WHAT IS EXPECTED => Reproduce the data below word for word, from its first line through the line containing "point(279,344)".

[Extracted data entries]

= = = =

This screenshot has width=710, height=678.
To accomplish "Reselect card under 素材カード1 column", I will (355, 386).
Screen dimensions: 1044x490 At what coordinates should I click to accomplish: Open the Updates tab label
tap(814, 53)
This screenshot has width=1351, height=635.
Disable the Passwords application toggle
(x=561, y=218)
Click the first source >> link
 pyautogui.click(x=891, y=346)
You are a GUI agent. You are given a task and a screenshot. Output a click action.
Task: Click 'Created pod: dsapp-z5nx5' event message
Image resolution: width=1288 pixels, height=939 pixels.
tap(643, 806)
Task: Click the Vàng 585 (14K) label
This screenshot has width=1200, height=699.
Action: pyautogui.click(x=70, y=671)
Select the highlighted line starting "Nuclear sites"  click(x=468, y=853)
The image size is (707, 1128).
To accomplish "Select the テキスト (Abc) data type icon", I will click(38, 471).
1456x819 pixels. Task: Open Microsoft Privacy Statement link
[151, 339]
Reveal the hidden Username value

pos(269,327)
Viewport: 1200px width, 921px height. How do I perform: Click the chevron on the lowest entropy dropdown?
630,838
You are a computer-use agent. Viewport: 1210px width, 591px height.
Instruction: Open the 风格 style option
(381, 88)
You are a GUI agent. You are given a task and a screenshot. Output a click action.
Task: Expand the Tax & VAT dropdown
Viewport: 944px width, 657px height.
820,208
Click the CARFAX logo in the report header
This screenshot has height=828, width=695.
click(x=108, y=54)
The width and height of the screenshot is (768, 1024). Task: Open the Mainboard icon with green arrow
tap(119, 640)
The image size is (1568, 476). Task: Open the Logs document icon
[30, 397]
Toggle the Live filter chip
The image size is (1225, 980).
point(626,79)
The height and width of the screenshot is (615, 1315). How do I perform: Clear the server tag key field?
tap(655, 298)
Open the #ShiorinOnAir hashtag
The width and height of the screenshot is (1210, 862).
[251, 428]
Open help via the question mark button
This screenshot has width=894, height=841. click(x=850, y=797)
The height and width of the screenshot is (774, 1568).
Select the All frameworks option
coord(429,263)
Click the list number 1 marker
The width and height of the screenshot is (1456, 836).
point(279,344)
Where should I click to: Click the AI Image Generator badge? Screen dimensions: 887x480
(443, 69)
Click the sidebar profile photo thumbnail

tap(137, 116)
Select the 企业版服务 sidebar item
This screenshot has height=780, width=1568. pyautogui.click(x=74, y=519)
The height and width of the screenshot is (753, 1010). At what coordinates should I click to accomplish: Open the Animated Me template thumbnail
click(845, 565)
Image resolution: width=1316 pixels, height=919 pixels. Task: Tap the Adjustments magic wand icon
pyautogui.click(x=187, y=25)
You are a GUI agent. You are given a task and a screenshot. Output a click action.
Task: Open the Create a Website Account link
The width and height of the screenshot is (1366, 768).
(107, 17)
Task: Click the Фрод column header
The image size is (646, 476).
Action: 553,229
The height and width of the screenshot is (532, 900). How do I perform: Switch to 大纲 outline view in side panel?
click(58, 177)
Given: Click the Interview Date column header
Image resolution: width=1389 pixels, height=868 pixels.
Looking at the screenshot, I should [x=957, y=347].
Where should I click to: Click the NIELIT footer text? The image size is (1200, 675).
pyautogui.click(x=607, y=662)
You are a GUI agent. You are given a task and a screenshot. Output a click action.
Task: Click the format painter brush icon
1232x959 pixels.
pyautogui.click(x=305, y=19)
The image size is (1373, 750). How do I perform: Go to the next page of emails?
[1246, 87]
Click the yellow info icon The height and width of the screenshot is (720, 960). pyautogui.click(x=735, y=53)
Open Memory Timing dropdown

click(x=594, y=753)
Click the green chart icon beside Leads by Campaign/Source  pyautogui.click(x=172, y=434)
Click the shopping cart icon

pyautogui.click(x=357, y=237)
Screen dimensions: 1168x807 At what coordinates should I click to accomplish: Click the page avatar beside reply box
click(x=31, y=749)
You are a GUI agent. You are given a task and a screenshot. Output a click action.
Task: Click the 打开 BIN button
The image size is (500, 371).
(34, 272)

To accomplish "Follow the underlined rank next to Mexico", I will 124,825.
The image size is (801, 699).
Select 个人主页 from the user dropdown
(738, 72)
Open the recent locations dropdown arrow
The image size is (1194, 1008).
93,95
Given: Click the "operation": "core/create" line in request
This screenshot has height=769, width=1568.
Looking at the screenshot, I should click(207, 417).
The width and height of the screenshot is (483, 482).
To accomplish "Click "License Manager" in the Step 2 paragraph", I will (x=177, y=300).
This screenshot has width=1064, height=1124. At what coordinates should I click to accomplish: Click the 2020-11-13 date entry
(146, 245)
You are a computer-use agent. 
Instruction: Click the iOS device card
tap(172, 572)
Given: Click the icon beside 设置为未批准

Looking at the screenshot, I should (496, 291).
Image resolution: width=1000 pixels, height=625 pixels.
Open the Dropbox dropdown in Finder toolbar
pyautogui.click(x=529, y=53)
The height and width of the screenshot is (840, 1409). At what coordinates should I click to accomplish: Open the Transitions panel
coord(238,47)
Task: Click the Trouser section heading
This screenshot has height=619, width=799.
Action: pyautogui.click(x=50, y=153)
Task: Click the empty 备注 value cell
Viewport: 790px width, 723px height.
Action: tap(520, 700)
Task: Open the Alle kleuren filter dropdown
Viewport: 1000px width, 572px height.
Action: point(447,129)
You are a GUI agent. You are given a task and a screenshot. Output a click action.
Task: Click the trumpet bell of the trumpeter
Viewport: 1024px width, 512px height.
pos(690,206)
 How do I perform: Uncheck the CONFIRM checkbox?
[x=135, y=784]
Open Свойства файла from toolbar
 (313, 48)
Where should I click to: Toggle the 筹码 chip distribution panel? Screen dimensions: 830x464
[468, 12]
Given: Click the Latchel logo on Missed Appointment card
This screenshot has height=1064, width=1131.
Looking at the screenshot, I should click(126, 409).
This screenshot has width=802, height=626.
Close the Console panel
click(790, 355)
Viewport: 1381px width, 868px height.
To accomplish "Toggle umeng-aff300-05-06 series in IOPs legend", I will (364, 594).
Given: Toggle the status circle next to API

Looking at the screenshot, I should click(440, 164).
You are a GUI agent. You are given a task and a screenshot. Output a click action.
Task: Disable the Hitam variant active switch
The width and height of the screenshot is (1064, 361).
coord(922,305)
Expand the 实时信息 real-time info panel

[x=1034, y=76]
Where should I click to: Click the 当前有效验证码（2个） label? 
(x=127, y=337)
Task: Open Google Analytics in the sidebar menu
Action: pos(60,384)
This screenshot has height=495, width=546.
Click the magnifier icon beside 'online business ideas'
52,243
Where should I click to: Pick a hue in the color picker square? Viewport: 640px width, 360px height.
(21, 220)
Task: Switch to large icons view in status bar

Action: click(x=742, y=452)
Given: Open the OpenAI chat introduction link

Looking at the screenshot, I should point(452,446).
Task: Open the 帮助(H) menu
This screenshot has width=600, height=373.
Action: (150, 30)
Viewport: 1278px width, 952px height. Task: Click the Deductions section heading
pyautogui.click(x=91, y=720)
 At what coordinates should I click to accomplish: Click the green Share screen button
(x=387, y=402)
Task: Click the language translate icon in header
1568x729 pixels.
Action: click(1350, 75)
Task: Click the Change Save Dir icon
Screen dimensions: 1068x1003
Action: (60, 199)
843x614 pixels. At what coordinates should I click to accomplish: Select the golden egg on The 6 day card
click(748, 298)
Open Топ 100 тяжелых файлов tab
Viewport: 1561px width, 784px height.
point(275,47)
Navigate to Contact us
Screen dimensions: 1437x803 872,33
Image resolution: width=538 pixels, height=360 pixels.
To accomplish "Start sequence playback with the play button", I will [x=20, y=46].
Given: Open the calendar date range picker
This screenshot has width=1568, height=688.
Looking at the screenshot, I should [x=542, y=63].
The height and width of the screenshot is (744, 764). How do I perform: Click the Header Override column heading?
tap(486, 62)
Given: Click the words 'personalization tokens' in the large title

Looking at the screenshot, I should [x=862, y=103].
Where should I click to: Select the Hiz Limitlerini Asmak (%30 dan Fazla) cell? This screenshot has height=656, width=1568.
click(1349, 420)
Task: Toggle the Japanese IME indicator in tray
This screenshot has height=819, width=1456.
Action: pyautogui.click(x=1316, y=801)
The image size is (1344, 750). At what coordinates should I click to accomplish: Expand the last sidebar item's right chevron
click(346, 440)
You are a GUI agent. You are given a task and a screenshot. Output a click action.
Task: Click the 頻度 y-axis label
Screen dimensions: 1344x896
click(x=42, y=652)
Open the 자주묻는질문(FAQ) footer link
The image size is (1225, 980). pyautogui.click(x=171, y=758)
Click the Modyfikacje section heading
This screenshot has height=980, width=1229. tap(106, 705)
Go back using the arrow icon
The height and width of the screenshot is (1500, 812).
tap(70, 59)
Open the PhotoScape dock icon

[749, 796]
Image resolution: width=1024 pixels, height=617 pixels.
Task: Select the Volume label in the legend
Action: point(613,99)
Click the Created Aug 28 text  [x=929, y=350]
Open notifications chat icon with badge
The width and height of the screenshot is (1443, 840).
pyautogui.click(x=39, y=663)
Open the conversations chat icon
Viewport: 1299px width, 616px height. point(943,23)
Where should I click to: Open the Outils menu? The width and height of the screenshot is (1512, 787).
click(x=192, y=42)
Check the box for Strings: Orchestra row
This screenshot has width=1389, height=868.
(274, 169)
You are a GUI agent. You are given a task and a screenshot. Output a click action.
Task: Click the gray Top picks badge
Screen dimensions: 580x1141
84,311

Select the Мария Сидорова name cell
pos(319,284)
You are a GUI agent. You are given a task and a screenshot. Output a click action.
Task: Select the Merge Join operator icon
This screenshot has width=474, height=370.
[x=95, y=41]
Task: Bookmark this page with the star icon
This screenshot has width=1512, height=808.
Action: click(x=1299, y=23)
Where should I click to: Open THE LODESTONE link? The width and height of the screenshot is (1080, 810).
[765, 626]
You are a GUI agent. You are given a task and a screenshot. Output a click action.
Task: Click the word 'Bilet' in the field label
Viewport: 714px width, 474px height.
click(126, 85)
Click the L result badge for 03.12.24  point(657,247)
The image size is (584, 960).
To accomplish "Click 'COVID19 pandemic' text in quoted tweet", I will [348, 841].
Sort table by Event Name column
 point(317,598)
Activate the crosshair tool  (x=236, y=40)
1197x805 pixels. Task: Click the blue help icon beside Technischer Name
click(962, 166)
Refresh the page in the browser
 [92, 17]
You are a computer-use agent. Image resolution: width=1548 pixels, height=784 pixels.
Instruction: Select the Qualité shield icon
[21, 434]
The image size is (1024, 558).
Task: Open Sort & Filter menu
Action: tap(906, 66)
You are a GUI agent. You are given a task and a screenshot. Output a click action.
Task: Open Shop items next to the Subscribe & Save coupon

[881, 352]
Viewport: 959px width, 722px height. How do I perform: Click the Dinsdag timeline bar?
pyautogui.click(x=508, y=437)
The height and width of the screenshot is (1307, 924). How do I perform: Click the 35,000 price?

= = = =

ANSWER =>
This screenshot has width=710, height=678.
To accomplish "Reselect card under 素材カード1 column", I will (355, 386).
Screen dimensions: 1044x490 At what coordinates should I click to accomplish: Open the Updates tab label
tap(814, 53)
This screenshot has width=1351, height=635.
Disable the Passwords application toggle
(x=561, y=218)
Click the first source >> link
 pyautogui.click(x=891, y=346)
You are a GUI agent. You are given a task and a screenshot. Output a click action.
Task: Click 'Created pod: dsapp-z5nx5' event message
Image resolution: width=1288 pixels, height=939 pixels.
tap(643, 806)
Task: Click the Vàng 585 (14K) label
This screenshot has width=1200, height=699.
Action: pyautogui.click(x=70, y=671)
Select the highlighted line starting "Nuclear sites"  click(x=468, y=853)
The image size is (707, 1128).
To accomplish "Select the テキスト (Abc) data type icon", I will click(38, 471).
1456x819 pixels. Task: Open Microsoft Privacy Statement link
[151, 339]
Reveal the hidden Username value

pos(269,327)
Viewport: 1200px width, 921px height. How do I perform: Click the chevron on the lowest entropy dropdown?
630,838
You are a computer-use agent. Viewport: 1210px width, 591px height.
Instruction: Open the 风格 style option
(381, 88)
You are a GUI agent. You are given a task and a screenshot. Output a click action.
Task: Expand the Tax & VAT dropdown
Viewport: 944px width, 657px height.
820,208
Click the CARFAX logo in the report header
This screenshot has height=828, width=695.
click(x=108, y=54)
The width and height of the screenshot is (768, 1024). Task: Open the Mainboard icon with green arrow
tap(119, 640)
The image size is (1568, 476). Task: Open the Logs document icon
[30, 397]
Toggle the Live filter chip
The image size is (1225, 980).
point(626,79)
The height and width of the screenshot is (615, 1315). How do I perform: Clear the server tag key field?
tap(655, 298)
Open the #ShiorinOnAir hashtag
The width and height of the screenshot is (1210, 862).
[251, 428]
Open help via the question mark button
This screenshot has width=894, height=841. click(x=850, y=797)
The height and width of the screenshot is (774, 1568).
Select the All frameworks option
coord(429,263)
Click the list number 1 marker
The width and height of the screenshot is (1456, 836).
point(279,344)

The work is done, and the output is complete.